Image (right) - Syed Kirmani at the DreamCricket Academy in Hillsborough, N.J. [Courtesy: Peter Della Penna/DreamCricket.com]
Kirmani became the latest big name in cricket to spend time with young American cricketers at the DreamCricket Academy, whose guests since its founding in 2008 have included Ian Pont, K. Bharath Kumar, Chetan Chauhan, Balwinder Singh Sandhu, Lance Gibbs and Sunil Gavaskar. Kirmani encouraged all the young players to aim high and not be afraid of challenges on or off the field.
“I had no fear facing the fastest bowlers of our time,” Kirmani said. “When you fear anything, you will not be successful. Whatever happens will happen so be positive. If he is the fastest bowler, I have got the bat. I’ll hit him. If he can knock me, I can also knock him. That is the approach I had. That’s the kind of feeling I always had. The most fearful thing, I have always taken it as a challenge and that brought the best out of me. So what if he’s the world’s best spinner. So what if he’s the fastest bowler in the world. I can also beat him.”
“That should be the feeling in whatever. All right if he’s number one in the class. If he’s number one, I’ll beat him. That’s how you kids have got to think about it. You’ve got to be number one in wherever you are. You’ve got to tell yourself that yes, if he’s a brilliant student I’ll be better than him. If he’s a rank holder, I’ll do better than him. If he’s a better guy than me, I’ll be the leader of the class. That should be the positive thing. That should be your aims. That should be your goals in whatever you want to become.”
Towards the end of the coaching session, Kirmani talked about key areas for cricketers to focus on in order to strengthen their games. He also took aside the wicketkeepers in the group to give tips on how to improve their footwork and body positioning particularly when it comes to standing up to the stumps for spin bowlers.

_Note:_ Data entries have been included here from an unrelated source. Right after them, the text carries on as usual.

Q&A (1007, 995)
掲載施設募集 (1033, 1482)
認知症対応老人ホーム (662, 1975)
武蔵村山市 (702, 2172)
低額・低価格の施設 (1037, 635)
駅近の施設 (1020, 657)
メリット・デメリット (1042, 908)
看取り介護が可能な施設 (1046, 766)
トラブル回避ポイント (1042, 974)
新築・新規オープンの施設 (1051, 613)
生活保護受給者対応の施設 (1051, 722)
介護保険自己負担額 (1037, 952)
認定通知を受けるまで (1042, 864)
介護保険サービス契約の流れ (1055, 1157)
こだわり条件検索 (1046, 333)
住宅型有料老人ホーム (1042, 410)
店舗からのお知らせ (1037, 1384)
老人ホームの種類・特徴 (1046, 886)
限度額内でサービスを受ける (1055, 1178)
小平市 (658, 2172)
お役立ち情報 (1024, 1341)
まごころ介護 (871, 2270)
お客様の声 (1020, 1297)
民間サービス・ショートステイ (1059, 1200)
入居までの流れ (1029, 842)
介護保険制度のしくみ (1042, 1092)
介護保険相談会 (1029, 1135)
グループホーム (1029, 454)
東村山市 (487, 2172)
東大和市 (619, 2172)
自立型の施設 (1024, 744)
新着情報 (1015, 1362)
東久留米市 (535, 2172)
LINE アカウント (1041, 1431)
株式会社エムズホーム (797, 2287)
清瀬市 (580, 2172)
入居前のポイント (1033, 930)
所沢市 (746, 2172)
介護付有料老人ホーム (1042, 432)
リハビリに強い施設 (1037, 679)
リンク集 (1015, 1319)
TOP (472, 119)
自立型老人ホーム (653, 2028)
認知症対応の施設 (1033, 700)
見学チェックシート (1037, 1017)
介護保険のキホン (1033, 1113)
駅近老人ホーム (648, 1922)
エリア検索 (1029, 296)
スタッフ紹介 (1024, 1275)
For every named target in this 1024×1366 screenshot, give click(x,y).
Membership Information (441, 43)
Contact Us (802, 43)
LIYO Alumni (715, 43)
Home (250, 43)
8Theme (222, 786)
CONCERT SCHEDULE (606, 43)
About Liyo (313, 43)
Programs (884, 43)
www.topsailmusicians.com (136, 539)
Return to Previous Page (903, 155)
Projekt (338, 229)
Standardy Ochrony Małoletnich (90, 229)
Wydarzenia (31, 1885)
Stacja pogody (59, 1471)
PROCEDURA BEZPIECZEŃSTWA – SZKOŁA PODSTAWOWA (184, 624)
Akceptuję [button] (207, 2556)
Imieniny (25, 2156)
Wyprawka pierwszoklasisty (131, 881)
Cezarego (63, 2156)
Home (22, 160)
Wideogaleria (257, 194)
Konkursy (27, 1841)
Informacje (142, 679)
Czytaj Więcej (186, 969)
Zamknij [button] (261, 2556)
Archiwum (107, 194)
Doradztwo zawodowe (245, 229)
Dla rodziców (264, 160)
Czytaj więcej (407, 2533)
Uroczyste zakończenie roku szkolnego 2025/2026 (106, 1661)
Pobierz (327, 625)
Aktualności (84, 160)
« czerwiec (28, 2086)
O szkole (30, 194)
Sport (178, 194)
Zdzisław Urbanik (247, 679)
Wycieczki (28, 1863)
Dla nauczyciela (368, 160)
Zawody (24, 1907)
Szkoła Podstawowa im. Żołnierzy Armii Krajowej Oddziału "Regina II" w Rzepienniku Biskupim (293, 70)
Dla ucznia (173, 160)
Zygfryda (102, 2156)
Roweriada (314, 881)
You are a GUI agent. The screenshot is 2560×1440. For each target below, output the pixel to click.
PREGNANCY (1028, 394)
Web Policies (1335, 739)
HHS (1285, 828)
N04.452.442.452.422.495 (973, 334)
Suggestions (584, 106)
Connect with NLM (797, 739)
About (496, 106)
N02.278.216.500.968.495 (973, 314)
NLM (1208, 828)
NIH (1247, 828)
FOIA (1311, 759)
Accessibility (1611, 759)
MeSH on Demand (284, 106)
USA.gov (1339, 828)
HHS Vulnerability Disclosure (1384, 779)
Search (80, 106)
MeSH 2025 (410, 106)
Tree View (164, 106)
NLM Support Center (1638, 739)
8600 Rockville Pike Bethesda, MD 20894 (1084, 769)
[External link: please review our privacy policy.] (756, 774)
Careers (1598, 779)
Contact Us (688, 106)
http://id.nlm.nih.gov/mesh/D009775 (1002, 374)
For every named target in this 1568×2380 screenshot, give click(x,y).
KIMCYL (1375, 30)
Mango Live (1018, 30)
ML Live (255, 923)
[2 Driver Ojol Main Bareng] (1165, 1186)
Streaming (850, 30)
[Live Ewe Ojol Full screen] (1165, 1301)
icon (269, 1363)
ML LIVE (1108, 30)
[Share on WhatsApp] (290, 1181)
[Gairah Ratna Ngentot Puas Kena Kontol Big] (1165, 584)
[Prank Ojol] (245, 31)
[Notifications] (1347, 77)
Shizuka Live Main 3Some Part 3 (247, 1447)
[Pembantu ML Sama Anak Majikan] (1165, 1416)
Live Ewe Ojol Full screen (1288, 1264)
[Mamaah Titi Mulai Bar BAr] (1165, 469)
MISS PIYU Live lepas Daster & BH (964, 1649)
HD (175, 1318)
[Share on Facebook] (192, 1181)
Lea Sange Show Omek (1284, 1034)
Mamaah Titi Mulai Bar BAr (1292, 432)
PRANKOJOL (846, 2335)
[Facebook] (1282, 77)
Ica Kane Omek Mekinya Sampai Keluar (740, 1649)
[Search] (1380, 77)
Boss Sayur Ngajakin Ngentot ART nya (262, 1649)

Kirmani kept wicket during much of his career to India’s famed spin quartet of Bishan Singh Bedi, Bhagwat Chandrasekhar, Erapalli Prasanna and Srinivas Venkataraghavan.
Image (above) - Former Indian wicketkeeper Syed Kirmani shares some footwork techniques with a junior wicketkeeper at the DreamCricket Academy in Hillsborough, N.J. [Courtesy: Peter Della Penna/DreamCricket.com]
“It was our privilege to host Padma Shri Syed Kirmani, an iconic cricketer from the winning 1983 World Cup team,” Kranthi Bayya, CEO of DreamCricket, said. “DreamCricket Academy youth and parents enjoyed his many anecdotes and eagerly took in pointers during the coaching session he oversaw along with DreamCricket coaches Earl Daley and Delkash.”
Since 2008, DreamCricket Academy has introduced cricket to hundreds of boys and girls with several junior players going on to represent USA’s junior national teams.